CANBERRA mezzo soprano, Eleanor Greenwood, was last night named winner of the $43,000 Sydney Eisteddfod McDonald’s Operatic Aria first prize.
Before a capacity crowd in the Concourse Concert Hall, Chatswood, adjudicators John Bolton-Wood and Rosamund Illing judged her the finest singer of the night for her rendition of ‘Sein wir wieder gut’ from “Ariadne auf Naxos” by Richard Strauss and ‘Non più mestam’ from “La Cenerentola” by Rossini.
Born and bred in Canberra and now resident in Potts Point, Greenwood is a graduate of both the ANU School of Music and the Royal College of Music, London. She is also is a past recipient of an Ian Potter Cultural Trust Grant.
Greenwood first found an outlet for her voice singing with the Canberra Children’s Chorus, then in Years 11 & 12 at Canberra College she featured with the school jazz band, while singing at services in the local church, later following tertiary studies.

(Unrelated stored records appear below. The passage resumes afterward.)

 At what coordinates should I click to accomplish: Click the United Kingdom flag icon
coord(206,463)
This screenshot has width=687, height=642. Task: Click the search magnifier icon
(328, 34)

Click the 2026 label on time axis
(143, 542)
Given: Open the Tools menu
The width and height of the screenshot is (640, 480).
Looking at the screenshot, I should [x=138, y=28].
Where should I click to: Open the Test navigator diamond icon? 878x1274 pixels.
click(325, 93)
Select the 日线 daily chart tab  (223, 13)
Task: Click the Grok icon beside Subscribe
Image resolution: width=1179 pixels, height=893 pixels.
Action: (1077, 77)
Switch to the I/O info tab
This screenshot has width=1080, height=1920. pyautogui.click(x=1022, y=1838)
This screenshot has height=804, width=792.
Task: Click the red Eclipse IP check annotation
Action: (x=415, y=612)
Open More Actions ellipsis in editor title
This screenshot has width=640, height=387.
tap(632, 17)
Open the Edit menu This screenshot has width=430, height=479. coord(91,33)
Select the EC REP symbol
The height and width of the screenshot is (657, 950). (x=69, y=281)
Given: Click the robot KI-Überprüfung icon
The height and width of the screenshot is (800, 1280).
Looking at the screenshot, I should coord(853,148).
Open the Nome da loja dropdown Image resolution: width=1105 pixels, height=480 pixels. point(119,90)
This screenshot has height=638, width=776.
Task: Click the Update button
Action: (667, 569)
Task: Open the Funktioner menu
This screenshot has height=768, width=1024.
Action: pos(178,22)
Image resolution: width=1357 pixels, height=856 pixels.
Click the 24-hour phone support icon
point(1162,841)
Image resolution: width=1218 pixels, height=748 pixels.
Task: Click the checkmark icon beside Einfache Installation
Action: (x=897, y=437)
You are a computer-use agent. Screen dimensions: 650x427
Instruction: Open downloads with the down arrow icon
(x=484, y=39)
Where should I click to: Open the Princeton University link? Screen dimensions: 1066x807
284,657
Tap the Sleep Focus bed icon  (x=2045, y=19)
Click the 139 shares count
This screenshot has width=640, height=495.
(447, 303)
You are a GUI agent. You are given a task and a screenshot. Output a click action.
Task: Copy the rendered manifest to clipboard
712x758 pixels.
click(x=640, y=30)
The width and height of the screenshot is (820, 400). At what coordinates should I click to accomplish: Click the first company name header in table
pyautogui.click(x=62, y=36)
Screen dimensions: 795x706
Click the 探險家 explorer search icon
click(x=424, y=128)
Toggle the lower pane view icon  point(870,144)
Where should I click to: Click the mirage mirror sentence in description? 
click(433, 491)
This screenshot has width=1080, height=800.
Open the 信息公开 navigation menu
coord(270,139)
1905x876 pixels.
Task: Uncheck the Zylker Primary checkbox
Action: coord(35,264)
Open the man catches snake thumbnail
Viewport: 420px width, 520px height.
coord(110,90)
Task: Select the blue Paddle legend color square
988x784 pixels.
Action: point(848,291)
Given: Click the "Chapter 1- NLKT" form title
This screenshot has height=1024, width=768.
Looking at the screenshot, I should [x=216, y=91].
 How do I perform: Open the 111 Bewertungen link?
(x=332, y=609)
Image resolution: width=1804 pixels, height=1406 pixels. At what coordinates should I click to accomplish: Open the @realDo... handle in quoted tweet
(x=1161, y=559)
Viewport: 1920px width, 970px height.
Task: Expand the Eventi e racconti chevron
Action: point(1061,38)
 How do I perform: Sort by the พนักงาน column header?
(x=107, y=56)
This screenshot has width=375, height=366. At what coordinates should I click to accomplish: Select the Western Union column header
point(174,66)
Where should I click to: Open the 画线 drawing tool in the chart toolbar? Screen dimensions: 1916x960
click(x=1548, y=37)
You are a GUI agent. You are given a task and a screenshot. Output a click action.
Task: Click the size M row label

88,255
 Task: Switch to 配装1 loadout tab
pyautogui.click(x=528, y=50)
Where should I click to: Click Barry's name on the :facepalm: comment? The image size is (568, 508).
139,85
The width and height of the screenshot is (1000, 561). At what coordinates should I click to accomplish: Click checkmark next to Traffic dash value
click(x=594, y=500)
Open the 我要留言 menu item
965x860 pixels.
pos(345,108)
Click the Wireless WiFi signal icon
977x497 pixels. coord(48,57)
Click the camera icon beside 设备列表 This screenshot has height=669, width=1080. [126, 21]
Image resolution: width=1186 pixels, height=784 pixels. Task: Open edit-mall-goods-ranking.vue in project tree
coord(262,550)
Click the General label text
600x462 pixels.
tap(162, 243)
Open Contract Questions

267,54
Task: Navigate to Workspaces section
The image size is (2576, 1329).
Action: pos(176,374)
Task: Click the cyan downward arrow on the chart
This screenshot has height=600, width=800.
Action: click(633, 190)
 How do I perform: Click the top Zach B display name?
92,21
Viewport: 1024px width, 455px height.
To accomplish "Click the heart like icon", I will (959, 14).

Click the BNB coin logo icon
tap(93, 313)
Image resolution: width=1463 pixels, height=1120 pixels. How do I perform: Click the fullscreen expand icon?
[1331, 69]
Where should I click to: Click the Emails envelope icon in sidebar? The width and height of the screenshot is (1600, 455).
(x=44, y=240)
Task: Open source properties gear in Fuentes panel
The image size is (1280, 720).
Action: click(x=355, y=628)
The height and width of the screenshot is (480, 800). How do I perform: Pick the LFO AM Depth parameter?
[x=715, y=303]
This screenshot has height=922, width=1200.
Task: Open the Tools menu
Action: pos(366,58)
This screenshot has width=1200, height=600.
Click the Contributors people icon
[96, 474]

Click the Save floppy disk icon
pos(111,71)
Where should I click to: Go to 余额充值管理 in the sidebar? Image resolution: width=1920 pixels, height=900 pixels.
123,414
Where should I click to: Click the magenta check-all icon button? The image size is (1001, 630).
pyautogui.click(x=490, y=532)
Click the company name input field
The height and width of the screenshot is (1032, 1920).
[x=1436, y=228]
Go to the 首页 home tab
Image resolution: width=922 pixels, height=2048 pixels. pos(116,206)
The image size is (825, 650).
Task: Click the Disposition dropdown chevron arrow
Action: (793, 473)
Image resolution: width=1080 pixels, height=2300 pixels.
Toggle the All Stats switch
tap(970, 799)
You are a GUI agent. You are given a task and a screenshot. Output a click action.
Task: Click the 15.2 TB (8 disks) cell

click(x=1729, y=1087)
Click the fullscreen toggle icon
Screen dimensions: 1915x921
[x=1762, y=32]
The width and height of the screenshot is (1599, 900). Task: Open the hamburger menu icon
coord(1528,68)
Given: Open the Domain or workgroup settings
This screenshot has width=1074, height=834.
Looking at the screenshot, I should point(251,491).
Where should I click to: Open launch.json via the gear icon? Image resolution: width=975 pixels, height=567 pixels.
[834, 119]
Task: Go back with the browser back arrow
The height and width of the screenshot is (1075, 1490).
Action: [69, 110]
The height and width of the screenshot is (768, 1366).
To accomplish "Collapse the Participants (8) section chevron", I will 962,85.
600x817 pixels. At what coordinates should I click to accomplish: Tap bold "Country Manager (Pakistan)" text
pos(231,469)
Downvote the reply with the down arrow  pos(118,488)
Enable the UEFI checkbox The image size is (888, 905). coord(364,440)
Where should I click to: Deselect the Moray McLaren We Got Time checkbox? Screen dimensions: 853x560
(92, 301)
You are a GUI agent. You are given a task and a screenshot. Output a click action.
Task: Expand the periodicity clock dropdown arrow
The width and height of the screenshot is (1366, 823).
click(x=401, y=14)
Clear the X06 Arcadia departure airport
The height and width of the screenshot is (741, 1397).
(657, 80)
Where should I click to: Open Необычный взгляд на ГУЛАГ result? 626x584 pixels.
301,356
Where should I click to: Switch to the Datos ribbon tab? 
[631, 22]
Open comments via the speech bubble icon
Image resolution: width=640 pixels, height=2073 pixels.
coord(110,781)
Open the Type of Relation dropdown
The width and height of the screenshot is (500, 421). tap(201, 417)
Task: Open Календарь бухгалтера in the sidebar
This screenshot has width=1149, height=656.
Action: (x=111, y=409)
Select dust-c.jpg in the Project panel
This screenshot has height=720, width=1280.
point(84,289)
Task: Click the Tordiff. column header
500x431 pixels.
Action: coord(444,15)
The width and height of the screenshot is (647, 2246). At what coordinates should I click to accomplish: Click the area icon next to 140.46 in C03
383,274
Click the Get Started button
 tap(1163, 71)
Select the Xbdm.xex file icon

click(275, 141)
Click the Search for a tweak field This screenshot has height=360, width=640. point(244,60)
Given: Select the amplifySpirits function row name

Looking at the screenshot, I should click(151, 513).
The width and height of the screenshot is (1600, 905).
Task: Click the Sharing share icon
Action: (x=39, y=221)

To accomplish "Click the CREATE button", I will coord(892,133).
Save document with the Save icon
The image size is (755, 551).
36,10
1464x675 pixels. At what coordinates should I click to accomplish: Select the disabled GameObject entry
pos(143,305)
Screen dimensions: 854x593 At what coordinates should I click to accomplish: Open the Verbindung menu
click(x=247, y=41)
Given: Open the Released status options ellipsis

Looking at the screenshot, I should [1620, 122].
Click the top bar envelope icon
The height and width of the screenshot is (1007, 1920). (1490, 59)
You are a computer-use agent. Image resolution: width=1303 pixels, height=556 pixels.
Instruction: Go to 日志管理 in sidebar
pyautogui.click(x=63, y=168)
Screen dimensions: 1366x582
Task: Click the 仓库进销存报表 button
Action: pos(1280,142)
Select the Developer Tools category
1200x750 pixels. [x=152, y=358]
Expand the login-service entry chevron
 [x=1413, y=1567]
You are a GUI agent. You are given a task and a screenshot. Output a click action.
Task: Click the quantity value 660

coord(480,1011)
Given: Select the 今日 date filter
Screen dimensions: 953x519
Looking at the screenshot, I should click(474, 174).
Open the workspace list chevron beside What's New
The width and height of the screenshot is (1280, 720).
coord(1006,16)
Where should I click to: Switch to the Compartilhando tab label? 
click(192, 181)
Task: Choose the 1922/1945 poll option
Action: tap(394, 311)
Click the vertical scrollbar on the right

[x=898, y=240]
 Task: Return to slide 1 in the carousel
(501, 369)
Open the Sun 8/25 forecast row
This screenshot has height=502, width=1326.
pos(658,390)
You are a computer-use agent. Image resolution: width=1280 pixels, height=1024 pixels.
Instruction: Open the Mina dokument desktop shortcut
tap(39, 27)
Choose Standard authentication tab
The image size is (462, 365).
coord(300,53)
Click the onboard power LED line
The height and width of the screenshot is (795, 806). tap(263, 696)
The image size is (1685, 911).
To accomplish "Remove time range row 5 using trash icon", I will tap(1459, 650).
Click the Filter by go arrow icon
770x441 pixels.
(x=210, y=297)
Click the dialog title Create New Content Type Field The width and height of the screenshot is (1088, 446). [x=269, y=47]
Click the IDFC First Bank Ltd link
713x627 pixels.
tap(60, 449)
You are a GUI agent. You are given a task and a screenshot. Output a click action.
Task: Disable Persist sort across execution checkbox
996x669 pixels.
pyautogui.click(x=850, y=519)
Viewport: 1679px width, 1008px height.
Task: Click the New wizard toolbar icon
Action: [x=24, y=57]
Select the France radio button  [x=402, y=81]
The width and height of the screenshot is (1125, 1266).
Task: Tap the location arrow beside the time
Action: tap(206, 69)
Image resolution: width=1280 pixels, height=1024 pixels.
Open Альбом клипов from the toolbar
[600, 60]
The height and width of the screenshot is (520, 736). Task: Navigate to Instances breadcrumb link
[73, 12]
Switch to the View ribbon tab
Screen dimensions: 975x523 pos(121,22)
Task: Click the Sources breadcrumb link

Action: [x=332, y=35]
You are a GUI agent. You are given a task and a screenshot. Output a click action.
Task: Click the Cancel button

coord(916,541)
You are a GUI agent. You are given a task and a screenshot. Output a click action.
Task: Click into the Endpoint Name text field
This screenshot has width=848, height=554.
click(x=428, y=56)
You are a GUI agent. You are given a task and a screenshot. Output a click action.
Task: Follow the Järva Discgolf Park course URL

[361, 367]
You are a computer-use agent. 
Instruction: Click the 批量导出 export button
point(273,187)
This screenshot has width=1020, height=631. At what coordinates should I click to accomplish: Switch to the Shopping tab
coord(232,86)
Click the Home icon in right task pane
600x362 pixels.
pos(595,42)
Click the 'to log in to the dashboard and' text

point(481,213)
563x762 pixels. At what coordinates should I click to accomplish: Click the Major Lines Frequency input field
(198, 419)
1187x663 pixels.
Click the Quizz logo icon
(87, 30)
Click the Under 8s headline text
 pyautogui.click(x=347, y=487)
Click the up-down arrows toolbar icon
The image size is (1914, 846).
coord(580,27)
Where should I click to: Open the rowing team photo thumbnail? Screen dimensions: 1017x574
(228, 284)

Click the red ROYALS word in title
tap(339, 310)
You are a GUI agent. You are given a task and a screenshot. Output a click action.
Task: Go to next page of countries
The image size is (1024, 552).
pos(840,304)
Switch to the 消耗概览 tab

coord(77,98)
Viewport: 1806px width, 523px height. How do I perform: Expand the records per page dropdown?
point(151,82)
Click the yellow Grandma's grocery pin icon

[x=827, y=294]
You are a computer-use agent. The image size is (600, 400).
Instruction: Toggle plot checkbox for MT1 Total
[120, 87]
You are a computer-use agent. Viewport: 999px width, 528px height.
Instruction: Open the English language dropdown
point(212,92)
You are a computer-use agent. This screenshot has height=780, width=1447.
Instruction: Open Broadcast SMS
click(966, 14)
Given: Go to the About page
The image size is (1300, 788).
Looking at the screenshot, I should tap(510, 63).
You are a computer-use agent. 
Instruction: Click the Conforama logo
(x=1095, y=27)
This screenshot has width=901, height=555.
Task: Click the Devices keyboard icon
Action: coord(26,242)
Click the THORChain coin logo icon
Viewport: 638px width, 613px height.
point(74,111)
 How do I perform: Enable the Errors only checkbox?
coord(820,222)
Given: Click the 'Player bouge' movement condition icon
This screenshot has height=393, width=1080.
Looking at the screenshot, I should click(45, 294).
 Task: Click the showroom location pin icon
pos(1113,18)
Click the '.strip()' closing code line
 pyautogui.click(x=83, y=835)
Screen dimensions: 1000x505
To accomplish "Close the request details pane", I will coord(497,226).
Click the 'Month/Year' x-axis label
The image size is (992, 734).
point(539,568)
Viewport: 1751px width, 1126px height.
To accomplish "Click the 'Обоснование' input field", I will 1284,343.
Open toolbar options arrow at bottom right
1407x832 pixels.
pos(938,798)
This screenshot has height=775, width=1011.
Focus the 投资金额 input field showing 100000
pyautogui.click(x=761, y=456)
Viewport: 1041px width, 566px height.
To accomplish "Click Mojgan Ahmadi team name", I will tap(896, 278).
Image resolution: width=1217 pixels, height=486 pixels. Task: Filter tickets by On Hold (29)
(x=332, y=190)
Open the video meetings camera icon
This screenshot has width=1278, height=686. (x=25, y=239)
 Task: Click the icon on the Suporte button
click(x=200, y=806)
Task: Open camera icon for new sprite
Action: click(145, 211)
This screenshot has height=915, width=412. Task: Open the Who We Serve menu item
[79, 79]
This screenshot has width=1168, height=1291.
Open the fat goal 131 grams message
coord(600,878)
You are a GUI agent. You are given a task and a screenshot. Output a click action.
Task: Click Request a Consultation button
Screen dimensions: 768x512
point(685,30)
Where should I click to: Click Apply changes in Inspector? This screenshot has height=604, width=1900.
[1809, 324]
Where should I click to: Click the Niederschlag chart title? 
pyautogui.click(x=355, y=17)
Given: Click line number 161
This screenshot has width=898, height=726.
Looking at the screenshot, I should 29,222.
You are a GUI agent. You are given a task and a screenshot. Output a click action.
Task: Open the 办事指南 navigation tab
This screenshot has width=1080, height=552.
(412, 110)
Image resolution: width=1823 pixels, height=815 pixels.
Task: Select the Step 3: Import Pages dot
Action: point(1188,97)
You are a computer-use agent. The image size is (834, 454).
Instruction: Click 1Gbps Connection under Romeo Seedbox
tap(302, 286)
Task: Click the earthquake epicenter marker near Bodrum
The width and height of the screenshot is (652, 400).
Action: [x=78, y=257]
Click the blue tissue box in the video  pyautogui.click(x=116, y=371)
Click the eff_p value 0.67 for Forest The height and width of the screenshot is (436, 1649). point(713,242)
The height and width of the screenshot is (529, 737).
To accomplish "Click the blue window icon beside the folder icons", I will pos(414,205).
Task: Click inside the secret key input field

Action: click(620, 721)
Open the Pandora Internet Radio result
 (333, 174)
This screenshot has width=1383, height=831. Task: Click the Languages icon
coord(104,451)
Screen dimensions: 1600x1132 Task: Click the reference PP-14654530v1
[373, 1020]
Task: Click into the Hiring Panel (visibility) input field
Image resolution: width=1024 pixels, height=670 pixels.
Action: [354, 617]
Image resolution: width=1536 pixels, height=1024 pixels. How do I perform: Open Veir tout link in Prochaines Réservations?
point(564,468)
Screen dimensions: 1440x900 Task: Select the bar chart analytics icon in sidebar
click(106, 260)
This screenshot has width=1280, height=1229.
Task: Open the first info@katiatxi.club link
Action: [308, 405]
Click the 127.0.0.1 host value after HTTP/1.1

Now, with a $35,000 scholarship, $5,000 cash, and airfares to the value of $3,000, Greenwood hopes to follows advanced studies abroad, although she says she hopes to develop into a singer who performs in Australia as well as overseas.
The McDonald’s Operatic Aria first prize also includes the opportunity to attend rehearsals at Opera Australia in Melbourne or Sydney and observe an opera throughout the stages of its production.
UPDATE: “CityNews” was pleased to receive a phone call this morning from Greenwood, still coming down to earth from her win.
“It’s really incredible,” she said, it’s so prestigious and a real honour.”
“I think I was quite strong in the semi-finals, even though I was feeling a little bit sick,” Greenwood told us, noting that she had had the adjudicators for the McDonald’s Aria always take into account performances during the final rounds as well as the actual final.
She said that growing up and she had come under the influence of teachers Angela Giblin and Celina Lindsley being educated in Canberra had been integral to her success. At the ANU School of Music and particularly Susan Ellis. Before that, she had been taught privately by Canberra voice teacher Judith Bauer and later in Sydney she’d kept up with private coaching.
Greenwood spent two “excellent years” at the Royal Academy of Music in London but, lacking a parent or grandparent from the old country to give her patriality, her visa ran out quickly and she returned home, getting regular work in the Opera Australia chorus, which she says is the main source of steady work for singers on the way up.
During this time she has covered mezzosoprano Dominica Matthews as Marthe in “Faust” and hopes that now, with the chance to study and work again in Europe, she might ascend to the famous ‘trouser roles’ for mezzosopranos, like Octavian in “Rosenkavalier”.